##### Selected extract #####
It’s so good that ADL makes whisky with only that rye: no malted rye and no malted barley to provide the enzymes needed for converting the starches to fermentable sugars. “We use home-grown enzymes, versus malted grain enzymes, which tame the rye and allow us to control the mashing, fermentation and distillation process,” Teichroeb explained. “That’s why we can run 100 percent rye 100 percent of the time.”

But it’s ADL’s new Alberta Premium Cask Strength Rye ($75) that has turned American whisky skeptics into Canadian whisky believers. It’s cask strength, more than 60 percent alcohol by volume and rocking with flavor. The second edition is arriving soon, and people who got to try last year’s are looking forward to it. “It was crafted to provide our whisky fans with the purest form of our 100-percent rye whisky: straight from the barrel,” said Teichroeb.

Another Canadian rye got a lot of press back in 2015 when it was touted as the world’s best whisky. Crown Royal Northern Harvest Rye may or may not not be the “world’s best” (if there can even be such a thing), but at 90- percent rye and with the blending expertise of Crown Royal behind it, the whisky is certainly worthy of your consideration.

But the latest major player in the global rye whisky category is also the most unexpected: Johnnie Walker.

The famous Scotch brand just released Johnnie Walker High Rye ($35). This isn’t a whole new whisky, but rather a focus on something they already do very well. Blended Scotch is made from a mix of single malts from different distilleries and so-called grain whisky. What is the difference? Single malt is made from only malted barley in a pot still and grain whisky can be made from a number of different grains and produced on a column still. So for this High Rye Johnnie, grain whisky made with a large percentage of rye was blended with a mix of single malts. Kind of like blending Scotch with Pennsylvania rye.

The label for this new Walker names some of the “signature distilleries” that provided the single malt – Cardhu, Caol Ila, Clynelish, Glenkinchie–as well as Cameronbridge, which made the grain whisky. It’s very unusual to see Cameronbridge on a label, since it is the enormous and practically anonymous grain distillery that powers much of Johnnie Walker.

Cameronbridge is one source of the “High Rye” in the whisky’s name. The other, surprisingly, is Teaninich, one of Diageo’s biggest malt distilleries. Teaninich has no mash tun, but uses a mash filter, and I can’t help wondering if this old-is-new-again technology is why they chose to distill the “difficult” grain there.

Johnnie Walker whisky specialist George Harper gets shared creator label credit on the High Rye along with revered blender Jim Beveridge (who recently announced his retirement). “Because we are using malted rye at Teaninich,” Harper said, “the rye spirit produced there is actually a pot still-distilled single grain.” Malted rye needs no barley malt to convert the mash, so it’s a single grain. So if it was malted barley instead of rye, it would be a single malt, not a grain whisky. That’s a neat little thing!
##### Recorded information #####
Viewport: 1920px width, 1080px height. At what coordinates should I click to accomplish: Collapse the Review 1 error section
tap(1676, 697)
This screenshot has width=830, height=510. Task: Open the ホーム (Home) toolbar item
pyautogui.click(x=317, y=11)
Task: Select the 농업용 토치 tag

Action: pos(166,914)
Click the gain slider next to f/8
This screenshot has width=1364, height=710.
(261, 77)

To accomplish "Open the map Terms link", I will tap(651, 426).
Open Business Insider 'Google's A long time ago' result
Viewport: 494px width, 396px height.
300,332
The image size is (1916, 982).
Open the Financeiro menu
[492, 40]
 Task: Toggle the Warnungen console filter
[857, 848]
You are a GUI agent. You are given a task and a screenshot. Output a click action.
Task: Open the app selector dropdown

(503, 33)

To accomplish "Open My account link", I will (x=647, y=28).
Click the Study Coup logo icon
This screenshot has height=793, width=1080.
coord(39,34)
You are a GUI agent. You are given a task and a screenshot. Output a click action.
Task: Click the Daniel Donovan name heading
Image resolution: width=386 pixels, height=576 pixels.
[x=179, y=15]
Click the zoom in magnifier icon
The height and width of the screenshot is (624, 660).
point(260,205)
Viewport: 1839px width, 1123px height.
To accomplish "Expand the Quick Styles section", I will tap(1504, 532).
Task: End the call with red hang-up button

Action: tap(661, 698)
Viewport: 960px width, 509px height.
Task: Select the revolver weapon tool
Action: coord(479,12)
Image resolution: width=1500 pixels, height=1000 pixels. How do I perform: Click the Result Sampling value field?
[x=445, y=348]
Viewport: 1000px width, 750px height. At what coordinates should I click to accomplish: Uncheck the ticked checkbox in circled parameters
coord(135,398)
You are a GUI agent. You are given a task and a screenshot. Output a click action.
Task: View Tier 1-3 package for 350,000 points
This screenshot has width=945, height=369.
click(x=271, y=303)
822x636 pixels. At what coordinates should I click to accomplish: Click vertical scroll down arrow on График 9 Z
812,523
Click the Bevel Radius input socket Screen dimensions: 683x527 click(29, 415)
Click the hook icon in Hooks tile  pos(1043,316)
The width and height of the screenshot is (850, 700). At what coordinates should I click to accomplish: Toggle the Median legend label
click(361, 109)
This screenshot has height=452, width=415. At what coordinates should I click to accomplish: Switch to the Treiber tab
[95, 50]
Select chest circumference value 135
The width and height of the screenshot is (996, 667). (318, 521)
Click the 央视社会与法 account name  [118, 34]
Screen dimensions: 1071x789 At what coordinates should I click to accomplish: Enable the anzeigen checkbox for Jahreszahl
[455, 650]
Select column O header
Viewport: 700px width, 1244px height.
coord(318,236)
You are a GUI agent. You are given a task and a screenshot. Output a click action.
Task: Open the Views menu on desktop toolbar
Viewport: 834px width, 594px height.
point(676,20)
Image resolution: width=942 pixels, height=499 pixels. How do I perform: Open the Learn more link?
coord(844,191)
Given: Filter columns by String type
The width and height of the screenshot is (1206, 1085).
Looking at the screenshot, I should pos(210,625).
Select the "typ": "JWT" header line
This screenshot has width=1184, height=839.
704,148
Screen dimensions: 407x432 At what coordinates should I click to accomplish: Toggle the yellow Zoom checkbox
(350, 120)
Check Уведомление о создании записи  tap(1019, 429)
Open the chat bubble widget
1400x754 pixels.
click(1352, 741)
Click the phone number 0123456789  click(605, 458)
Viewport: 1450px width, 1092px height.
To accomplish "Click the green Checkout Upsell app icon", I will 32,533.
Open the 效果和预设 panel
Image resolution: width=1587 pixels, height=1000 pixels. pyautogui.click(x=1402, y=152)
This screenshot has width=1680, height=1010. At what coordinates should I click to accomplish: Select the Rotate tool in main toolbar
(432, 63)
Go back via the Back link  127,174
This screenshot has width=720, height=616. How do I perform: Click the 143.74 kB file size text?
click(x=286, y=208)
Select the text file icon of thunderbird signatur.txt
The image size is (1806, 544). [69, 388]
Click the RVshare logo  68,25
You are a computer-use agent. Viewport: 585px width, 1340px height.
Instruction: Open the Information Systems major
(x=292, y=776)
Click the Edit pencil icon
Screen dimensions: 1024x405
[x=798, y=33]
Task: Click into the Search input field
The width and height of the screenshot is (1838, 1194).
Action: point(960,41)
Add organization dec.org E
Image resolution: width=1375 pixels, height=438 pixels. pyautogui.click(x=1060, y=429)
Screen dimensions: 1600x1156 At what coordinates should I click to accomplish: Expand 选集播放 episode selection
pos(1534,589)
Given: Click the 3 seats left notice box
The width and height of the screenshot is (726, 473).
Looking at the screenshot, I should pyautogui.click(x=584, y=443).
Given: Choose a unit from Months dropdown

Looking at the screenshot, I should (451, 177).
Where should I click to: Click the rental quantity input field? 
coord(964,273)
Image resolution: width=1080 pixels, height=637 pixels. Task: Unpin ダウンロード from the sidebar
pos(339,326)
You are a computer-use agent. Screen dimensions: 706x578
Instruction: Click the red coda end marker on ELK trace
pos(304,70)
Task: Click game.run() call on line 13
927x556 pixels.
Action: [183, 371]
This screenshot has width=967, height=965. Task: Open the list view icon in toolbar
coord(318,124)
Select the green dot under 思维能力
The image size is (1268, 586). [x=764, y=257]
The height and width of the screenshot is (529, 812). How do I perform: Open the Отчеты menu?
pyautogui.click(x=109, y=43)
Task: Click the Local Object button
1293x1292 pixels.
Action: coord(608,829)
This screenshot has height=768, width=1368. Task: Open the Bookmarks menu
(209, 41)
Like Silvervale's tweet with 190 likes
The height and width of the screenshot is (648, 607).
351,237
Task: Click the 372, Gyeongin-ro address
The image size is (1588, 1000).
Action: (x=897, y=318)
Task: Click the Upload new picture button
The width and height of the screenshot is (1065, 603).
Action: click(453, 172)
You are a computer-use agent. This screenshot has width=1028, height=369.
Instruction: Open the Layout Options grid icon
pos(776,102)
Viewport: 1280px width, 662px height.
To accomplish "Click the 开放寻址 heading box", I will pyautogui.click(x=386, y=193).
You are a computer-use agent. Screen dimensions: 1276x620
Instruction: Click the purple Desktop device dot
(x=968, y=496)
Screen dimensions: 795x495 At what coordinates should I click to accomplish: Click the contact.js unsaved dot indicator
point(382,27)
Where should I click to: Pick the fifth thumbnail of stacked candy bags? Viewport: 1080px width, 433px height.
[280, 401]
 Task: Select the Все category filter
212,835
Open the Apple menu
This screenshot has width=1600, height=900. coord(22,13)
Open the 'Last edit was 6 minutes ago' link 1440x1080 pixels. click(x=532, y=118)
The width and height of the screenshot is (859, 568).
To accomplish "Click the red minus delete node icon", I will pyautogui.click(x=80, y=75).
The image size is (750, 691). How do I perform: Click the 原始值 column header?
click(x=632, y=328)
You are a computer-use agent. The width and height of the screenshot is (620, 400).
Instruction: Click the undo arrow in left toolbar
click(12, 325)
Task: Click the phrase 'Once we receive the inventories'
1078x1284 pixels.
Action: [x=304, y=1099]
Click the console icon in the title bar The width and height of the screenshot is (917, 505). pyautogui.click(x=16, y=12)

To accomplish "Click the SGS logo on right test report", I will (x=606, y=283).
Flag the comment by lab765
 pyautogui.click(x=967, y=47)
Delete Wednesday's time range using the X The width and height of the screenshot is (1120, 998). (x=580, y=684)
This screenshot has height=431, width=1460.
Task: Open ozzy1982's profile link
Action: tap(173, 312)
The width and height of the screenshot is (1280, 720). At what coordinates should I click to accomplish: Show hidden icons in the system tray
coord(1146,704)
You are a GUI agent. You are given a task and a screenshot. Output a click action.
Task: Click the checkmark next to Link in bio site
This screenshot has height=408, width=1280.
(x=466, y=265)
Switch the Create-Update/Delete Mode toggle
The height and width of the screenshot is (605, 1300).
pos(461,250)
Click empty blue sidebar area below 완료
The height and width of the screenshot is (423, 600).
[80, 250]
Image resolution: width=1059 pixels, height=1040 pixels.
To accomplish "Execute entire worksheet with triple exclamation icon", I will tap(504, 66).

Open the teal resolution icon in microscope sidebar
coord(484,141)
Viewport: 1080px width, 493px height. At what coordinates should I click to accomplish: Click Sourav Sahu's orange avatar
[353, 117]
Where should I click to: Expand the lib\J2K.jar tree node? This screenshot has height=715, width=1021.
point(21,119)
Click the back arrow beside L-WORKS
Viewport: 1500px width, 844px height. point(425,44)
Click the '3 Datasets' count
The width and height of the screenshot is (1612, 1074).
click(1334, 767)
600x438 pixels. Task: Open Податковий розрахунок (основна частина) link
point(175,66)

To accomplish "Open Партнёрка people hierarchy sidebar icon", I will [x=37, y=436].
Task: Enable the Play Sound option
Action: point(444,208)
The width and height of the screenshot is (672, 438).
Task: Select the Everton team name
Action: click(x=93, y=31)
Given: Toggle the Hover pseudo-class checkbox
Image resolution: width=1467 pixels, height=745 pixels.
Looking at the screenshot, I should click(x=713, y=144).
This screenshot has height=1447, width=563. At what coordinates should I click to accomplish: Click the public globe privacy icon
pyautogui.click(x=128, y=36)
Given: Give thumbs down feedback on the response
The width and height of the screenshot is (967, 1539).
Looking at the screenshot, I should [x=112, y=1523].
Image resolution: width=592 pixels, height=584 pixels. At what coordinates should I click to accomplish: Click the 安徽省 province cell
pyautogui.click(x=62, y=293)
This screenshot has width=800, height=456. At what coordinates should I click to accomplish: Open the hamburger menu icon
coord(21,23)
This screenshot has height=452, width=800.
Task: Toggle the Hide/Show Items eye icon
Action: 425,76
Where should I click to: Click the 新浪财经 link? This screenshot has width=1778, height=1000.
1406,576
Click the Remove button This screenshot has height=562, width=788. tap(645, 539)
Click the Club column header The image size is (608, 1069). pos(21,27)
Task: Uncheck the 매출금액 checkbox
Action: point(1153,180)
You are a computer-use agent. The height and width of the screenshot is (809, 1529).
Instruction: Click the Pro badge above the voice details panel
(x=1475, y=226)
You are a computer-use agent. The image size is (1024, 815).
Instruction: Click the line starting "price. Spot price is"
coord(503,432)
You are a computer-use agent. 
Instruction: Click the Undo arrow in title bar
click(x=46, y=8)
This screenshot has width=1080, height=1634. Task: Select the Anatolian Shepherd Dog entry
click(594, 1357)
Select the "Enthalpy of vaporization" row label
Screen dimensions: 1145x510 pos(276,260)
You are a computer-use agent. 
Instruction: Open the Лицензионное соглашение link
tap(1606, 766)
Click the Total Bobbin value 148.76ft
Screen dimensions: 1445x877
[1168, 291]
#####
▶ What this exercise asks:
1. Using the piece on rye whisky, decide whether each statement agrees with it: (a) Alberta Premium Cask Strength Rye is above 60 percent alcohol by volume; (b) Teaninich makes its mash in a mash tun; (c) Johnnie Walker High Rye is an entirely new whisky. For each, answer yes or no and quote the deciding words.
2. Copy out everything in the piece on rye whisky from "Johnnie Walker whisky" down to "neat little thing!".

▶ Expected outputs:
1.
(a) Yes: "more than 60 percent alcohol by volume"
(b) No: "Teaninich has no mash tun, but uses a mash filter"
(c) No: "This isn’t a whole new whisky"

2.
Johnnie Walker whisky specialist George Harper gets shared creator label credit on the High Rye along with revered blender Jim Beveridge (who recently announced his retirement). “Because we are using malted rye at Teaninich,” Harper said, “the rye spirit produced there is actually a pot still-distilled single grain.” Malted rye needs no barley malt to convert the mash, so it’s a single grain. So if it was malted barley instead of rye, it would be a single malt, not a grain whisky. That’s a neat little thing!